▶ _ASSIGNMENT_:
Write down exactly what lies from the line containing "Image resolution: width=1456 pixels, height=813" to the end of the records, inclusive, and omit the pictures.

▶ _INFORMATION PROVIDED_:

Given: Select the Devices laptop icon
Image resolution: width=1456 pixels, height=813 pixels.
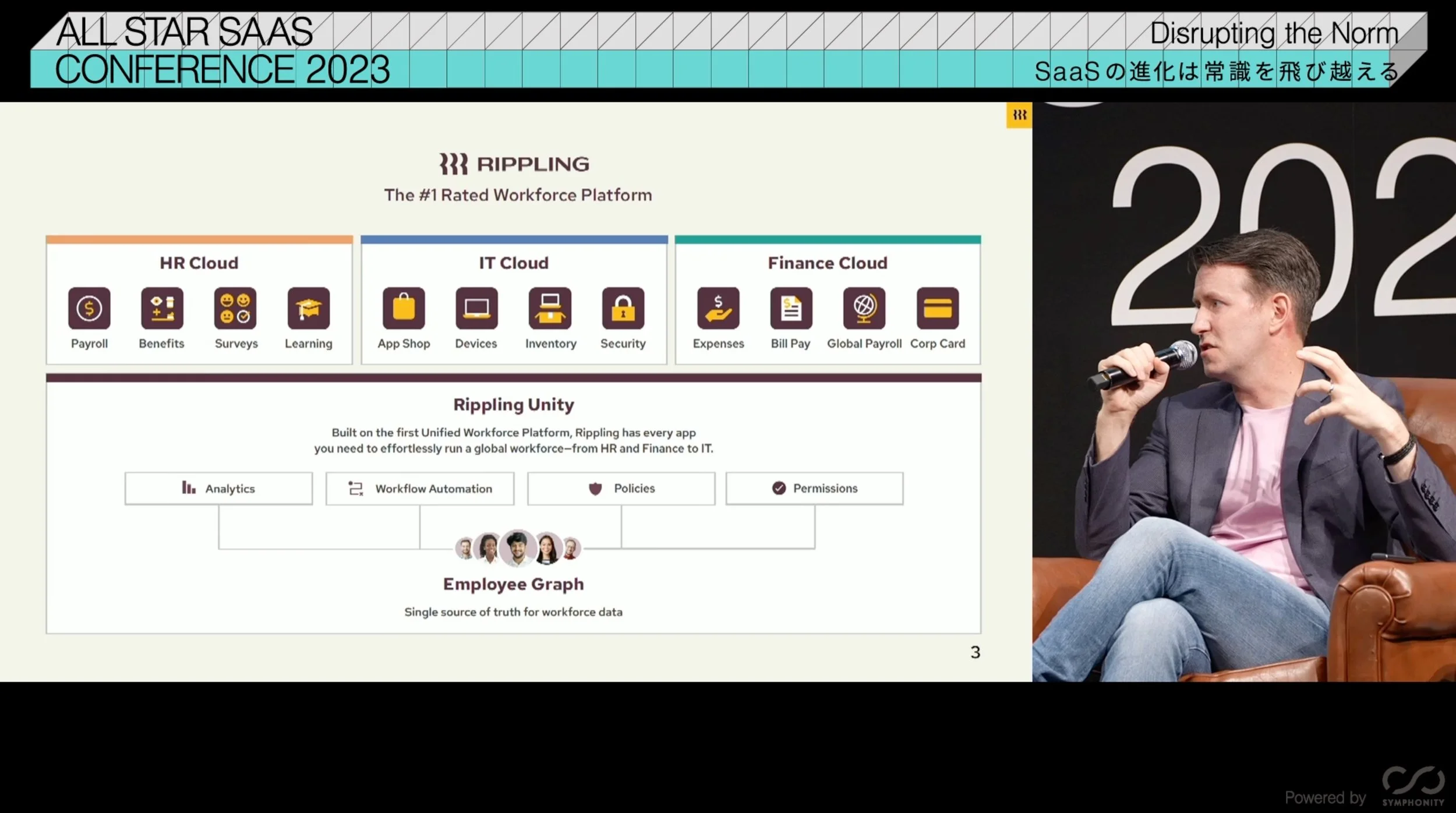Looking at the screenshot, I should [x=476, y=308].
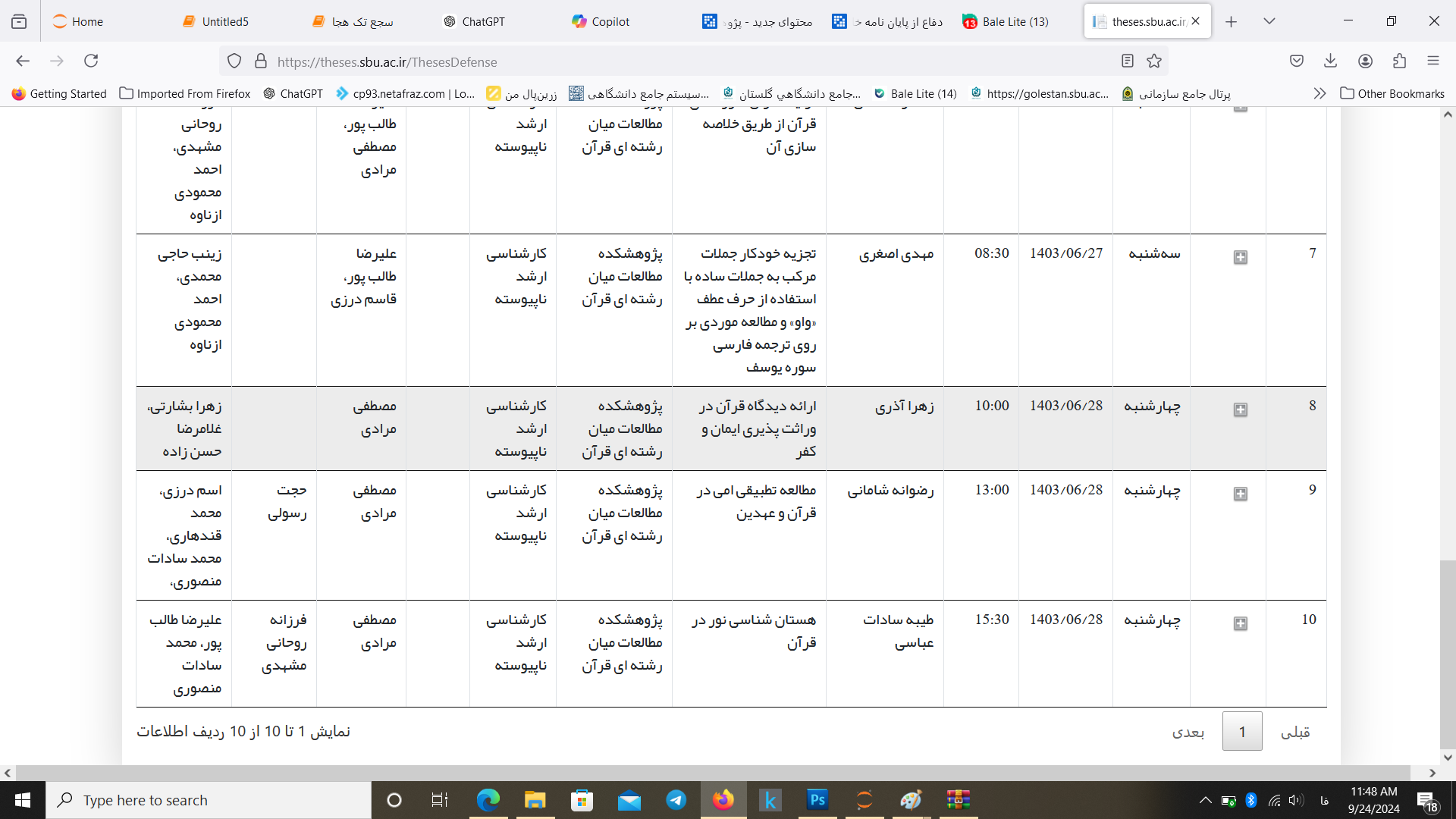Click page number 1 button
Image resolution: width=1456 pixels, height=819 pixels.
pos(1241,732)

▶ _TASK RESULT_:
Image resolution: width=1456 pixels, height=813 pixels.
Looking at the screenshot, I should [x=476, y=308].
Click page number 1 button
Image resolution: width=1456 pixels, height=819 pixels.
pos(1241,732)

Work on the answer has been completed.